Last week, leaders of the House Sustainable Energy and Environment Coalition (SEEC) urged Transportation and Infrastructure Committee Chairman Peter DeFazio and Ranking Member Sam Graves to use surface transportation reauthorization as an opportunity to take serious action on climate change.

“A status quo highway bill will no longer serve the needs of our country or our planet; instead, it would risk putting us at a competitive disadvantage while leaving us all more vulnerable to the dangers of climate change.” 

We couldn’t agree more. The fact that those words came from sitting members of Congress is even more stirring. In a letter, the Sustainable Energy and Environment Coalition urged the U.S. House to use surface transportation reauthorization—the process that sets federal transportation policy for the next five years—as an opportunity to change our outdated transportation policy and make real strides reducing emissions in the transportation sector. We applaud their vision. The letter was led by SEEC Co-Chairs Reps. Gerry Connolly (VA-11), Paul Tonko (NY-20), and Doris Matsui (CA-6), and SEEC Vice-Chairs Reps. Chellie Pingree (ME-1), Alan Lowenthal (CA-47), Mike Quigley (IL-5), Matt Cartwright (PA-8) and A. Donald McEachin (VA-4). 
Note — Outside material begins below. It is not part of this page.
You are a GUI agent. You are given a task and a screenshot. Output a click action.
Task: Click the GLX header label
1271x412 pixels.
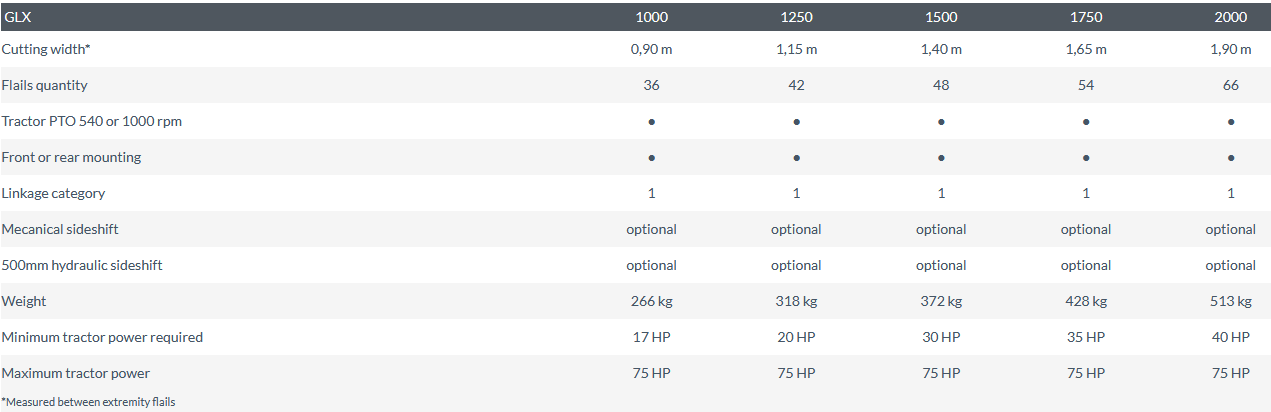(17, 17)
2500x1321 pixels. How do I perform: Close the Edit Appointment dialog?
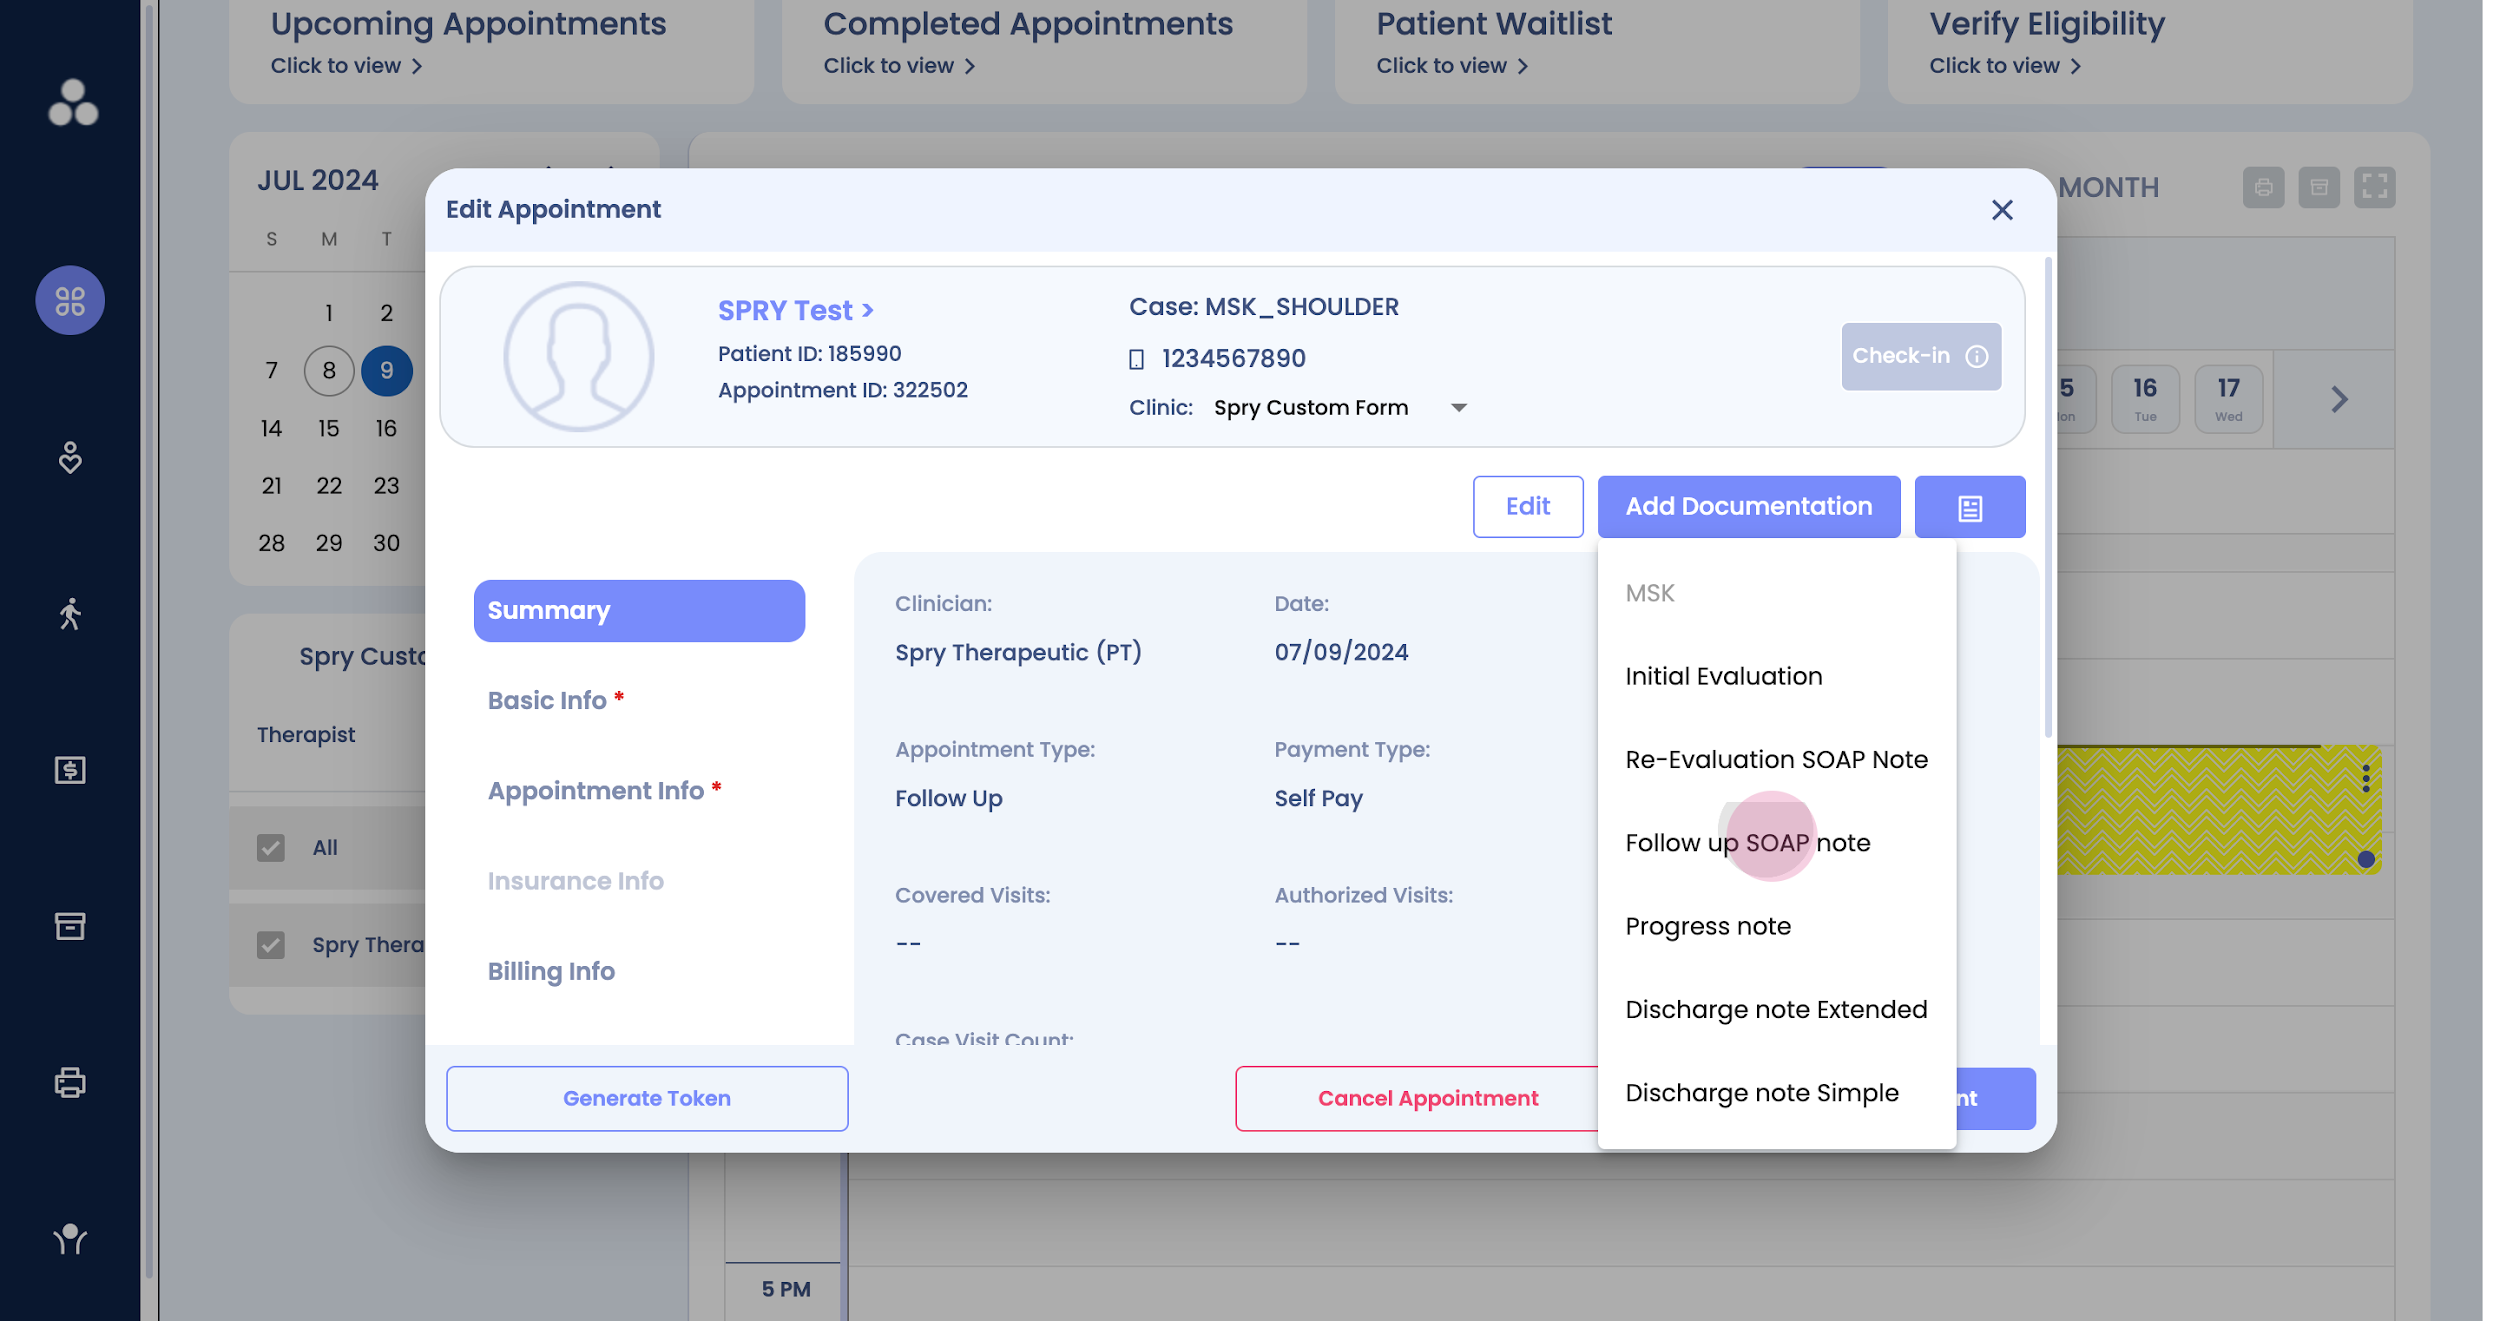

Transportation is the single largest source of greenhouse gases (GHG), contributing 29 percent of the United States’ total greenhouse gas emissions and the majority of these emissions come from driving. As the Coalition wrote in their letter, “Our current highway policy undermines our climate goals by favoring new highways, roads, and lanes that induce more driving, over transit, biking, and walking.” Without structural reform and reducing the distance people drive, we’ll never reduce our emissions enough and create a transportation system that works for everyone. 

The letter called for the creation of performance measures to reduce greenhouse gas emissions, vehicle miles traveled, and “cumulative criteria pollution” (which includes carbon monoxide, lead, nitrogen dioxide, ozone, particulate matter, and sulfur dioxide) in the transportation sector, similar to the GREEN Streets Act introduced in both the House and Senate. Further, the Coalition called for the use of accessibility, or destination access, to measure whether or not people can get to their destinations, replacing the outdated, ineffective, & car-centric proxies we currently use. As we’ve written about, we think the use of accessibility as a metric of success would be transformative. 

Using access to evaluate projects may show that building and repairing sidewalks in a community would dramatically improve access to jobs and services for more residents than redesigning one intersection for cars. It may show that a new bus line would make it easier for residents in a low-income community to access healthcare. Choosing to invest in these types of projects would make better connections within communities and would reduce the distance needed to drive, and in turn reduce emissions.

The Coalition also called for the “creation of a national complete streets program to provide technical assistance and incentives for the adoption of policies that facilitate better pedestrian, bicycle, and public transit travel.” The Complete Streets Act of 2019, supported by our sister organization, the National Complete Streets Coalition, would do just that and is currently pending before the House and Senate. This bill would incentivize states and metro areas to finally design and build safer streets for everyone, and give them federal funding to do it.

We need a new vision for our transportation system, and the leadership and vision from the Sustainable Energy and Environment Coalition indicates that fixing our transportation policy is possible. We know that electrification and fuel efficiency alone will not suffice to meet our decarbonization goals by 2050. To meet our emissions reductions goals, we need to create a more equitable multimodal transportation system. We look forward to working with the Coalition to turn these principles into policy.